**Saved entries:**
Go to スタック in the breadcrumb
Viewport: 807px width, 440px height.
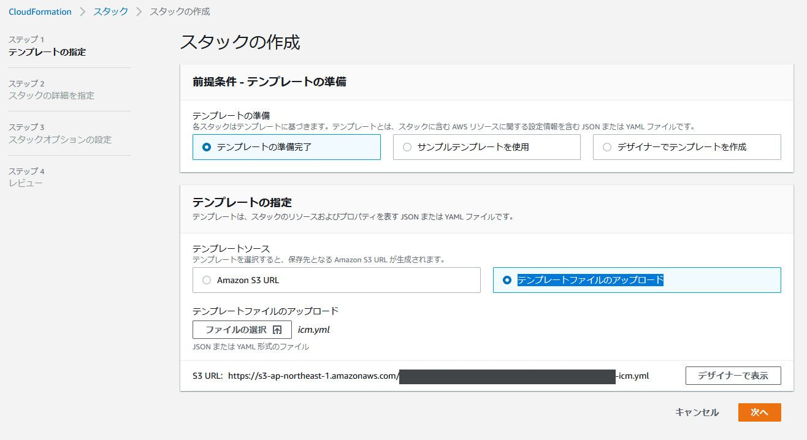[x=111, y=12]
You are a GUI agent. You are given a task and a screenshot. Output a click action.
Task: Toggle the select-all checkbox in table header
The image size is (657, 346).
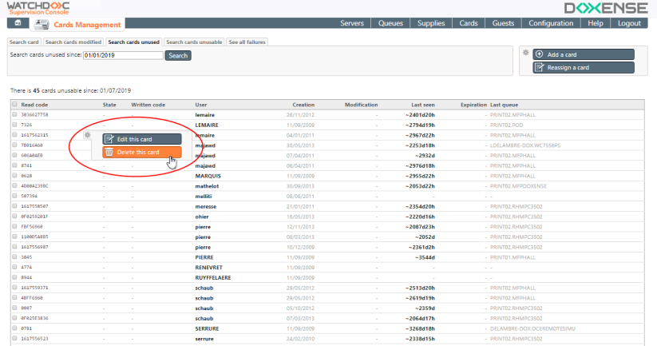click(x=14, y=105)
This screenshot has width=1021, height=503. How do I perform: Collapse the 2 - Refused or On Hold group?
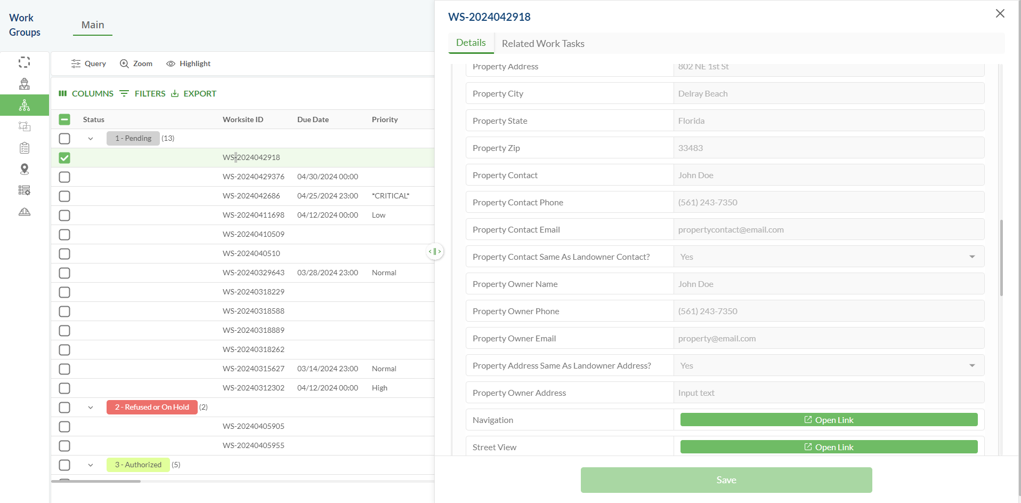[91, 408]
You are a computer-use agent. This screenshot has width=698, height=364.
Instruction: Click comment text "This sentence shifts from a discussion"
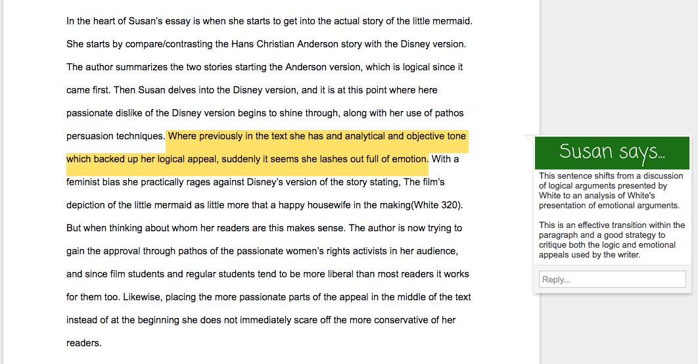pyautogui.click(x=611, y=176)
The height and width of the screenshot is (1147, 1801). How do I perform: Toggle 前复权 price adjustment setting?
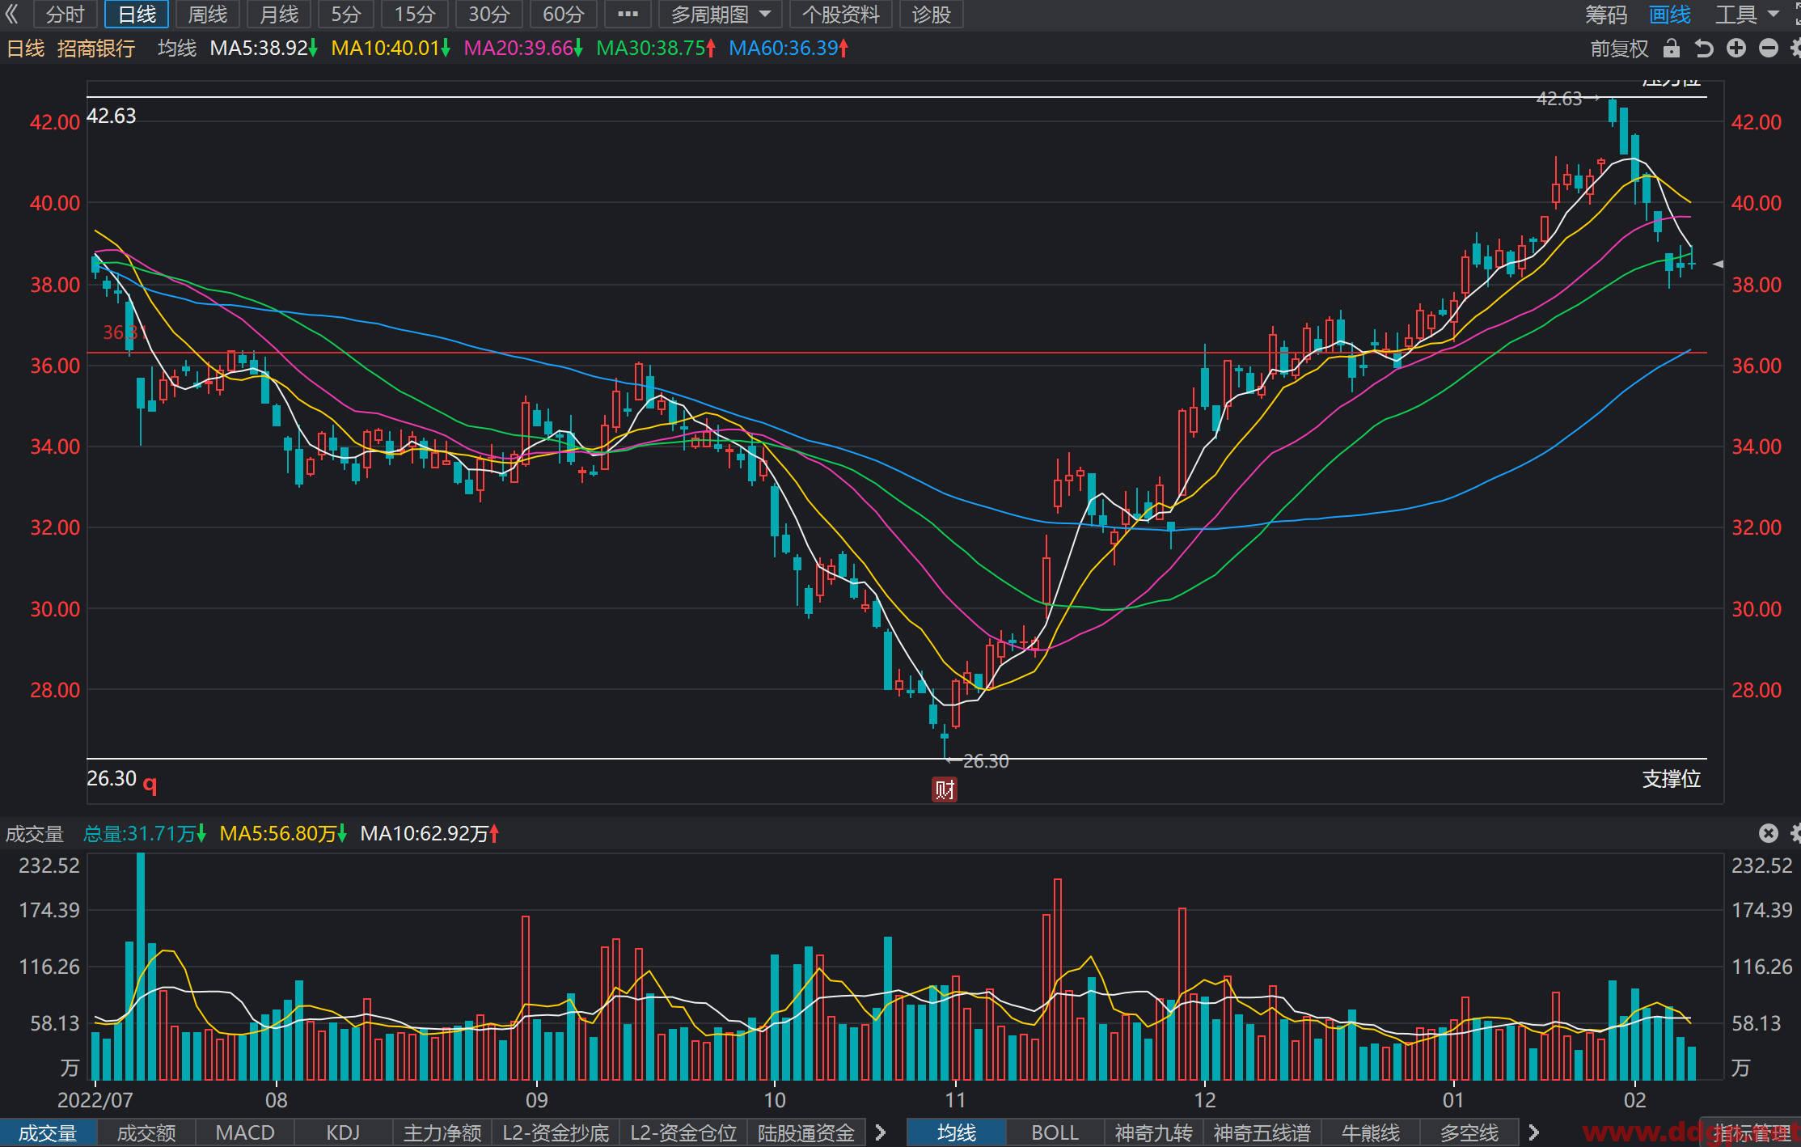(1619, 49)
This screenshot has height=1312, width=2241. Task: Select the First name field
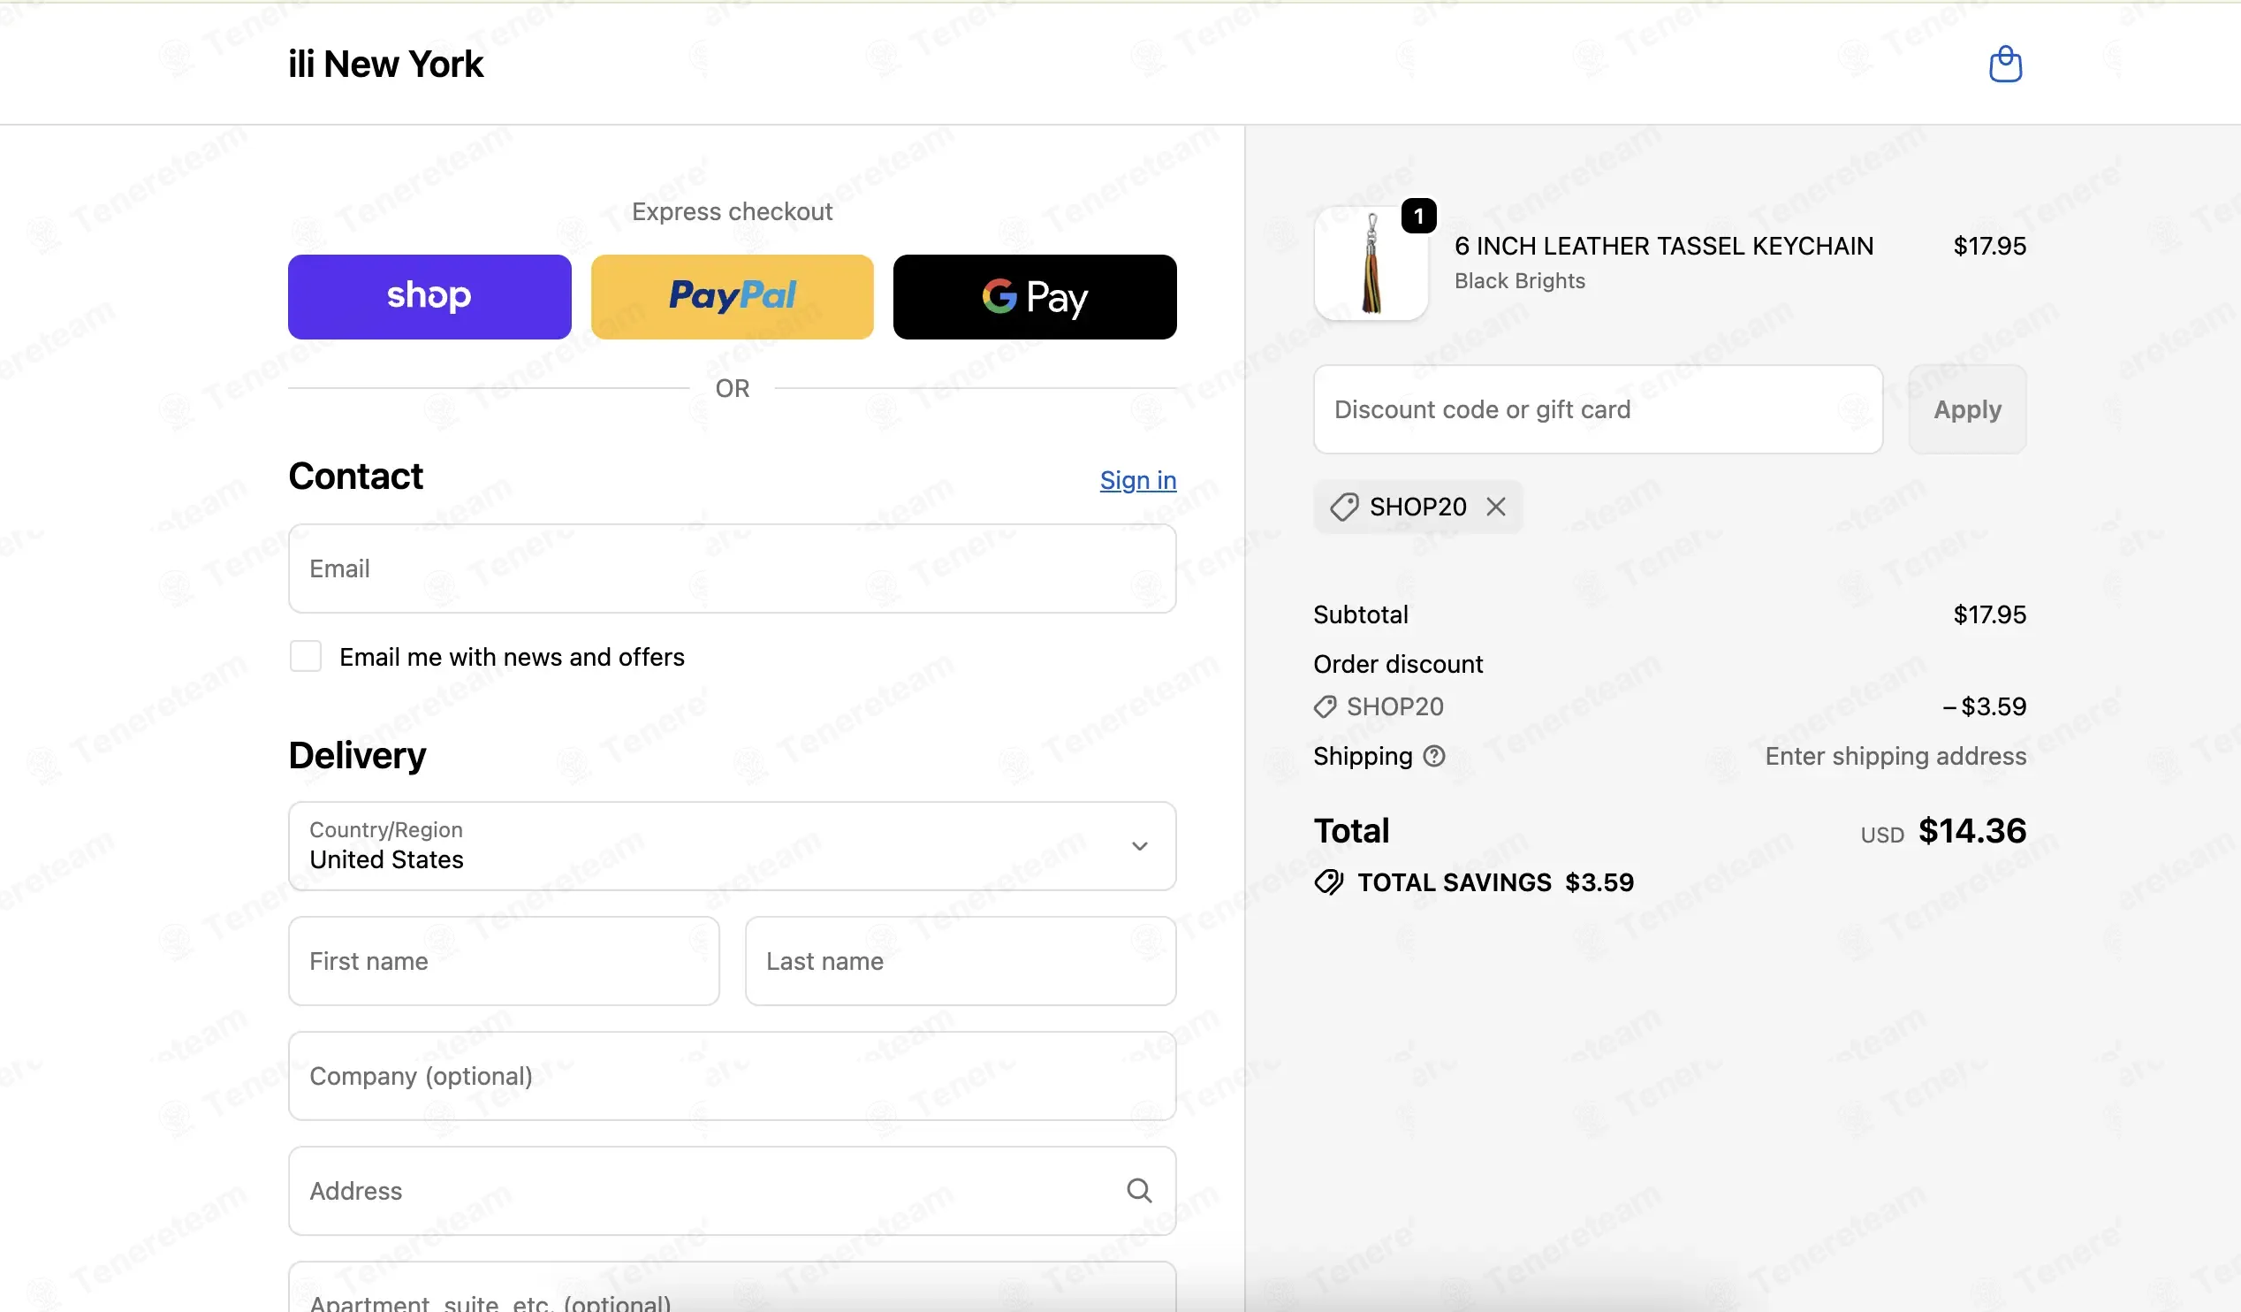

**Required work:**
Within the data above, filter for lines containing the word "agent" and copy each one.

**Answer space:**
You are a GUI agent. You are given a task and a screenshot. Output a click action.
You are a computer-use agent. This screenshot has width=698, height=364.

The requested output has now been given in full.